Calcium Transport by Primary Cultured Neuronal and Glial Cells from Chick Embryo Brain

Abstract

The uptake of Ca was examined in primary cultures of pure neurons and of glial cells from dissociated hemispheres of chick embryo brain. Neuronal cultures took up Ca at a rate of 2.0 nmol/min per mg cell protein at medium concentrations of 1.2 mM-Ca2+ and 5.4 mM-K+. The rate of Ca entry into neurons was increased 2.7-fold by elevating medium K to 60 mM. The effect of high external K was to increase the Vmax value for Ca transport from 5.5-13 nmol/min per mg; the Km for Ca, 1.2 mM, was unchanged.
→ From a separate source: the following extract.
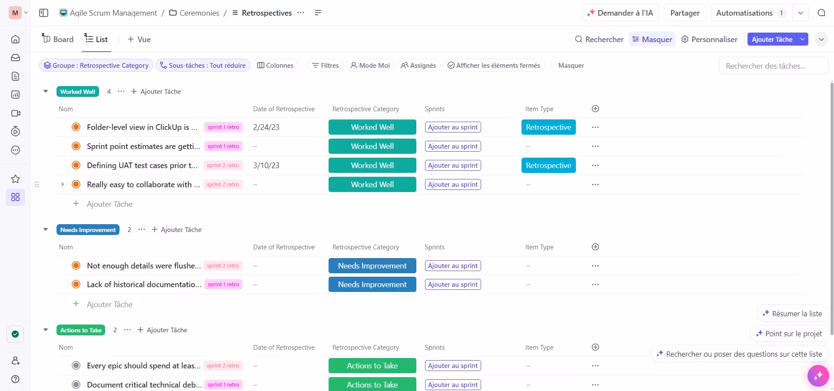
Task: Open time tracking in the sidebar
Action: 15,131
The K-dependent component of Ca entry into the neuronal cultures was eliminated by addition of 0.1 mM-D-600 (methoxy verapamil) or by 1 mM-CoCl2; 0.5 .mu.M-tetrodotoxin had no significant effect. When choline replaced K in uptake medium no change in Ca transport was detected in neurons and the entry of Ca was not increased when choline replaced Na. Glial cultures took up Ca at 20% of the basal rate for neuronal cultures on a weight-of-protein basis. Uptake was not increased by K; during depolarization by K the Ca transport activity of glia was < 10% that of neurons. Cultured neurons apparently contain a depolarization-sensitive, Ca-specific channel. A similar Ca transport activity was not detected in cultured glial cells.